But, indirectly, the biggest incentive that I can see would be with regard to retained earnings and reinvestment. For an S-corp, shareholders pay tax on profits according to their ownership percentage, irrespective of whether they even receive a distribution from those profits.

And, if on Jan 1, the company invests all of its profit in a new project (essentially wiping out the profit), it doesn't matter. Prior year taxes are still due from shareholders at the full rate. This can generally lead to forced distributions to shareholders just so they can cover taxes.

So, that's painful, especially for a business that's in growth/re-investment mode.
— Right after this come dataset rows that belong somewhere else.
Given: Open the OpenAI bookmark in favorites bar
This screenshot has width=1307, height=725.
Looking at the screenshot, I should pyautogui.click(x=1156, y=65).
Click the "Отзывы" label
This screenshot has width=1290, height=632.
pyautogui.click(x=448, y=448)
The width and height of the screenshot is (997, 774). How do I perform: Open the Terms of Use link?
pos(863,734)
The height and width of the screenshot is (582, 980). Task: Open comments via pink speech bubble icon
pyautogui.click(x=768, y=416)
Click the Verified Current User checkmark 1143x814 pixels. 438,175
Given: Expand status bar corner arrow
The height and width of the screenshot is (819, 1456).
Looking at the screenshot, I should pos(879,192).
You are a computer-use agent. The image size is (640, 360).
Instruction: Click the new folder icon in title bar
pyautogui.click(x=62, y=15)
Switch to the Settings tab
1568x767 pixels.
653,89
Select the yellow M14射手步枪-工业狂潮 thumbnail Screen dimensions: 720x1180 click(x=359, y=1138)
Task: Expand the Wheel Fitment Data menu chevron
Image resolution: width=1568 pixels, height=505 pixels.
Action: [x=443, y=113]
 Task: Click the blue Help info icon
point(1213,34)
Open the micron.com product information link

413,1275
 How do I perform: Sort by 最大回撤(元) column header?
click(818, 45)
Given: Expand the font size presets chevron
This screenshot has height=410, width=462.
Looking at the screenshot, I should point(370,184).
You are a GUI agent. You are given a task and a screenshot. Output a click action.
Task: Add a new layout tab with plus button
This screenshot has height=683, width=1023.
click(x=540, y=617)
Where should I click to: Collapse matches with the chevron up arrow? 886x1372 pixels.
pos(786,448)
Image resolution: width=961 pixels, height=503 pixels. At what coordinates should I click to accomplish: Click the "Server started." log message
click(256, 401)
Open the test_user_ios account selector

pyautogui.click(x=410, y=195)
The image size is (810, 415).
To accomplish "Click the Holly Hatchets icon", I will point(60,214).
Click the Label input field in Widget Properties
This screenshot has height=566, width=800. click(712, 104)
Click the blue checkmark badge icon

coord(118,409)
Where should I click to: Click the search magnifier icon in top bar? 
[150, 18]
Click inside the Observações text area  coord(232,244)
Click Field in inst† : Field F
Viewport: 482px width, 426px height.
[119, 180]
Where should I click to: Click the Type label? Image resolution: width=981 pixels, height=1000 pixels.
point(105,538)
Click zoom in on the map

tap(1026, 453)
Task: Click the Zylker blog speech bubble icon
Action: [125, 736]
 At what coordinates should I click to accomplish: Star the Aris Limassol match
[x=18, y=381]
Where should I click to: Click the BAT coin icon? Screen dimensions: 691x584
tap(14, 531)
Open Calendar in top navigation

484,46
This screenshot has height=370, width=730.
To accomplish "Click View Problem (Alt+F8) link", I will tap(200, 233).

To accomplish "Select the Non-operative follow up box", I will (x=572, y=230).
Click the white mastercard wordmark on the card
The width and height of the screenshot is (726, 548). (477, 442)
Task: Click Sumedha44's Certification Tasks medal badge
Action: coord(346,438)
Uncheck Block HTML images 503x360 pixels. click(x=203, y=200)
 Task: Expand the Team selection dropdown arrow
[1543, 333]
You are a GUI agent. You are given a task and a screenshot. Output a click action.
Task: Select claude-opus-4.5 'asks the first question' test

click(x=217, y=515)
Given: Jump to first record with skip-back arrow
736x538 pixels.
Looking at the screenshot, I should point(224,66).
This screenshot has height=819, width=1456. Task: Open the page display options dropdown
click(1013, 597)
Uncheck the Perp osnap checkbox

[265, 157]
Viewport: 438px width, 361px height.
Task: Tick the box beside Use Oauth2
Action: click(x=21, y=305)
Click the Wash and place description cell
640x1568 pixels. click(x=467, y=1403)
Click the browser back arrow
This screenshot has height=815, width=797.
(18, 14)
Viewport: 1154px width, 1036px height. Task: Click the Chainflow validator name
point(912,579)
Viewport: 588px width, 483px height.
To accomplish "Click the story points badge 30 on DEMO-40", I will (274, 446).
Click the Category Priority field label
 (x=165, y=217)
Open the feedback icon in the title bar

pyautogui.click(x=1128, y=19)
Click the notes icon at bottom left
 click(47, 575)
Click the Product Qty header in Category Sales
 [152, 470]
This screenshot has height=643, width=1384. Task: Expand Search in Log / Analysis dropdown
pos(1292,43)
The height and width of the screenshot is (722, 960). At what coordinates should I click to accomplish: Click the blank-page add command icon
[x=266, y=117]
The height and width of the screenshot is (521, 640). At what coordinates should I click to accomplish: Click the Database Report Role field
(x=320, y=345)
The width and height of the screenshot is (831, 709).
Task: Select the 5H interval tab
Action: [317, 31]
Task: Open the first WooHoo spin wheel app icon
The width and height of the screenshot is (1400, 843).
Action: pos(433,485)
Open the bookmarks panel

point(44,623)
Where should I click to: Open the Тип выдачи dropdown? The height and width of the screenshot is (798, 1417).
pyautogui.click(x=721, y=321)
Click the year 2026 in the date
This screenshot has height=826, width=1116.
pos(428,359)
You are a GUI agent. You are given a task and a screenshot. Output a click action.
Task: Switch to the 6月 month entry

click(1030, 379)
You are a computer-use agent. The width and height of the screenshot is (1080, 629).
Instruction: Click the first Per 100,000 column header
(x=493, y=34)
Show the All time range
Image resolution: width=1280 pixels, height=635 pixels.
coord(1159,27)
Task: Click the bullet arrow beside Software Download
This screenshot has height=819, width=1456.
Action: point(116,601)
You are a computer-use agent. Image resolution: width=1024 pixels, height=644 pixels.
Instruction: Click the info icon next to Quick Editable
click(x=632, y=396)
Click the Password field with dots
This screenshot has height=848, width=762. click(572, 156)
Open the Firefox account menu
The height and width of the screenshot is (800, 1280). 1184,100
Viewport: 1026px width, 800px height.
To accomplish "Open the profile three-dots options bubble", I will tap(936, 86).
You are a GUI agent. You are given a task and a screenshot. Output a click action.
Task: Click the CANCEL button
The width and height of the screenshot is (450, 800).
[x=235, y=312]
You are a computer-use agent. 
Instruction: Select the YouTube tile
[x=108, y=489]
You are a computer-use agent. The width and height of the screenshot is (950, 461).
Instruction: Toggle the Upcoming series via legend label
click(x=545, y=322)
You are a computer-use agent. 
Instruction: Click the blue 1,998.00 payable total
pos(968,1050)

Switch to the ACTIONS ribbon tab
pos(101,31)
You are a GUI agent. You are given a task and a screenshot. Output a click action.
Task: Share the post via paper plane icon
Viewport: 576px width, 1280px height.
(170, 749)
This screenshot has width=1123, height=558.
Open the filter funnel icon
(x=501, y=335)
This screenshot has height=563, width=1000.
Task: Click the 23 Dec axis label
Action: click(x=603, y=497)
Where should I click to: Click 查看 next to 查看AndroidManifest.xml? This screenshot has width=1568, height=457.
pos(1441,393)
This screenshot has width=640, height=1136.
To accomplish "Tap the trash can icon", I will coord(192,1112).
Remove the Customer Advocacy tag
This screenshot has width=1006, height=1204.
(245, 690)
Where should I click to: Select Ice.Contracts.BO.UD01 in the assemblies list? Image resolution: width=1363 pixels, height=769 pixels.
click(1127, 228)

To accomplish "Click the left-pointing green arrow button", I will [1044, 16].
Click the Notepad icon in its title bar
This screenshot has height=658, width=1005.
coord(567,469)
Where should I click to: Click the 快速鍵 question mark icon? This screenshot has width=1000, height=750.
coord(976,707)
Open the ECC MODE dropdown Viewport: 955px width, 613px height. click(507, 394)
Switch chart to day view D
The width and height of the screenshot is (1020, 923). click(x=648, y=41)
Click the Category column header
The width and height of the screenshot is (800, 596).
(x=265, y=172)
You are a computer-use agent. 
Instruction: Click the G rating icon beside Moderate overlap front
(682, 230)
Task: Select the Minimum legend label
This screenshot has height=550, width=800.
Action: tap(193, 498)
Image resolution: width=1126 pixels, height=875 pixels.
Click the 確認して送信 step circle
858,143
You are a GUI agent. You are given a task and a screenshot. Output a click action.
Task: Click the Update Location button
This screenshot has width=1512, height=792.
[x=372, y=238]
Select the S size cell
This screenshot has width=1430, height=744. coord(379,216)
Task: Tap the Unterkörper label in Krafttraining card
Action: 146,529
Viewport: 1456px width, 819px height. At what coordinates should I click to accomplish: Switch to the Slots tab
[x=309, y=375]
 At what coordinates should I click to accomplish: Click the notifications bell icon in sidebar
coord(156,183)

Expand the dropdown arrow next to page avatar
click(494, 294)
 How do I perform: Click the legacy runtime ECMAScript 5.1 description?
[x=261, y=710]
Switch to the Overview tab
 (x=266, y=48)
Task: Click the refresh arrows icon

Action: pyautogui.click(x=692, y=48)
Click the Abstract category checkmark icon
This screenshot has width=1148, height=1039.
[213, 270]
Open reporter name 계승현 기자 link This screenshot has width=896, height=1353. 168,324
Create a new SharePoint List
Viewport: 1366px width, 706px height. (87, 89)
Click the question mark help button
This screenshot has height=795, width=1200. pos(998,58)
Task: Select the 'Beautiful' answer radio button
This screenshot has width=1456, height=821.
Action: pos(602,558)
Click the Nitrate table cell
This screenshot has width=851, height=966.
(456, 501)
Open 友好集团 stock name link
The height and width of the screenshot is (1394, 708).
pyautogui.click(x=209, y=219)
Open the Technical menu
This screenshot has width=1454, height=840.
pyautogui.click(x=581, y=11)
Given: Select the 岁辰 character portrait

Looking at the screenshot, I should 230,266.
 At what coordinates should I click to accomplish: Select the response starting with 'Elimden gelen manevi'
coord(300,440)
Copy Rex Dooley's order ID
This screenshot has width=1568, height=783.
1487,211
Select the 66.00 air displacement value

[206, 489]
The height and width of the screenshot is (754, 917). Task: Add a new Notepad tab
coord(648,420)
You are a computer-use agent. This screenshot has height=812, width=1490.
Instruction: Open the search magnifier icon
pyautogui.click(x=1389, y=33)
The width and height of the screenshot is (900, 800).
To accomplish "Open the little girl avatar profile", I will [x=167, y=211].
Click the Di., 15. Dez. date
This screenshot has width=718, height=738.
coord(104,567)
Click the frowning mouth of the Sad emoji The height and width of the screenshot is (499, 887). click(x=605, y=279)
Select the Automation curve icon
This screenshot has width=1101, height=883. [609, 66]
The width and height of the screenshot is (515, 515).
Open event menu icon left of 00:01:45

Problem is, moving to a C-corp and being doubly-taxed at a 35% corporate rate, and again at a ~30% marginal personal rate is usually even more painful.

So, yeah, a much reduced corporate rate might allow for a different calculus there that incentivizes me to organize as a C Corp vs. S Corp. Let the company take the 15% corporate tax hit and keep the 20% balance vs the old rate. Plus minimize dividends to keep the max amount of money in the company to re-invest.

1 comments

> Wouldn't apply to S-corps

see my post above - at times trump has stated that this _would_ apply to pass-through entities (s-corps, sole proprietorships and LLCs). at the moment however, this point remains unclear.

Yeah, not sure about that. Was responding to the hypothetical posed by my parent.

Would be interesting if it applied to pass-throughs though. Actually, more like completely nuts and ripe for abuse.